• **To do**:
Every line of the material below is to be printed again exactly.
● ● ● ●
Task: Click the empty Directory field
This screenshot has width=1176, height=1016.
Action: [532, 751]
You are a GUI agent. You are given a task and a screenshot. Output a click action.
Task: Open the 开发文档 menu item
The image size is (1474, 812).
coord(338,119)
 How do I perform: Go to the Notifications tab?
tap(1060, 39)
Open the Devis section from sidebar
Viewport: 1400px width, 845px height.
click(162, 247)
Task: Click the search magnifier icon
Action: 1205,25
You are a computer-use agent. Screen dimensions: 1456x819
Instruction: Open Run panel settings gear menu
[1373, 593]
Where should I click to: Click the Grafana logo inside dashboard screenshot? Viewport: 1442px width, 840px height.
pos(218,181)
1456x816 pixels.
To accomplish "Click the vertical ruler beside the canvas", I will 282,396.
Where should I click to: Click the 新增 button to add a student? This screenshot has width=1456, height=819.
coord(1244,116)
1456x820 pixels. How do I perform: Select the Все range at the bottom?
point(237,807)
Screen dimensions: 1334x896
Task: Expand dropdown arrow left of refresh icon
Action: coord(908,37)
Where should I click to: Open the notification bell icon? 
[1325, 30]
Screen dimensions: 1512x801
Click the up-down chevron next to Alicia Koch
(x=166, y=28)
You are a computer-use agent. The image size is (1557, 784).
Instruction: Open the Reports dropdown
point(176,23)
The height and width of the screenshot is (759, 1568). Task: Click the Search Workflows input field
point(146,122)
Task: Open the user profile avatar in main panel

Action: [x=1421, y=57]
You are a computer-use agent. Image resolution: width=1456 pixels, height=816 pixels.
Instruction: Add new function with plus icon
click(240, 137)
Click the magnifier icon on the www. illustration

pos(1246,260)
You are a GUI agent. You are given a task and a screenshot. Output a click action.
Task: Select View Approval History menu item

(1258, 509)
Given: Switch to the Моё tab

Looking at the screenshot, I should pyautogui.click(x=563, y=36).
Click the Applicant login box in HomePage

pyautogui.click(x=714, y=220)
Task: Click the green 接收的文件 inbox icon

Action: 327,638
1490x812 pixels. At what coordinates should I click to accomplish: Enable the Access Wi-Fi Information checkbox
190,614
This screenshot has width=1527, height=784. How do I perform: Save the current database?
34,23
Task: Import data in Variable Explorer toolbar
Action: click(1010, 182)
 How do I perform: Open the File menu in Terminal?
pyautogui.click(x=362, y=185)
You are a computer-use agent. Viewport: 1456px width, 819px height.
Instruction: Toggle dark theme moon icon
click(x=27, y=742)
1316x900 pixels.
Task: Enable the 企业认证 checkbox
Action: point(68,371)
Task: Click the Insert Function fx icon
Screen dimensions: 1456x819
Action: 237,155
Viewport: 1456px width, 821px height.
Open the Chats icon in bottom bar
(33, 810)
● ● ● ●
• **Task answer**:
Task: Click the empty Directory field
This screenshot has width=1176, height=1016.
Action: [532, 751]
You are a GUI agent. You are given a task and a screenshot. Output a click action.
Task: Open the 开发文档 menu item
The image size is (1474, 812).
coord(338,119)
 How do I perform: Go to the Notifications tab?
tap(1060, 39)
Open the Devis section from sidebar
Viewport: 1400px width, 845px height.
click(162, 247)
Task: Click the search magnifier icon
Action: 1205,25
You are a computer-use agent. Screen dimensions: 1456x819
Instruction: Open Run panel settings gear menu
[1373, 593]
Where should I click to: Click the Grafana logo inside dashboard screenshot? Viewport: 1442px width, 840px height.
pos(218,181)
1456x816 pixels.
To accomplish "Click the vertical ruler beside the canvas", I will 282,396.
Where should I click to: Click the 新增 button to add a student? This screenshot has width=1456, height=819.
coord(1244,116)
1456x820 pixels. How do I perform: Select the Все range at the bottom?
point(237,807)
Screen dimensions: 1334x896
Task: Expand dropdown arrow left of refresh icon
Action: coord(908,37)
Where should I click to: Open the notification bell icon? 
[1325, 30]
Screen dimensions: 1512x801
Click the up-down chevron next to Alicia Koch
(x=166, y=28)
You are a computer-use agent. The image size is (1557, 784).
Instruction: Open the Reports dropdown
point(176,23)
The height and width of the screenshot is (759, 1568). Task: Click the Search Workflows input field
point(146,122)
Task: Open the user profile avatar in main panel

Action: [x=1421, y=57]
You are a computer-use agent. Image resolution: width=1456 pixels, height=816 pixels.
Instruction: Add new function with plus icon
click(240, 137)
Click the magnifier icon on the www. illustration

pos(1246,260)
You are a GUI agent. You are given a task and a screenshot. Output a click action.
Task: Select View Approval History menu item

(1258, 509)
Given: Switch to the Моё tab

Looking at the screenshot, I should pyautogui.click(x=563, y=36).
Click the Applicant login box in HomePage

pyautogui.click(x=714, y=220)
Task: Click the green 接收的文件 inbox icon

Action: 327,638
1490x812 pixels. At what coordinates should I click to accomplish: Enable the Access Wi-Fi Information checkbox
190,614
This screenshot has width=1527, height=784. How do I perform: Save the current database?
34,23
Task: Import data in Variable Explorer toolbar
Action: click(1010, 182)
 How do I perform: Open the File menu in Terminal?
pyautogui.click(x=362, y=185)
You are a computer-use agent. Viewport: 1456px width, 819px height.
Instruction: Toggle dark theme moon icon
click(x=27, y=742)
1316x900 pixels.
Task: Enable the 企业认证 checkbox
Action: point(68,371)
Task: Click the Insert Function fx icon
Screen dimensions: 1456x819
Action: 237,155
Viewport: 1456px width, 821px height.
Open the Chats icon in bottom bar
(33, 810)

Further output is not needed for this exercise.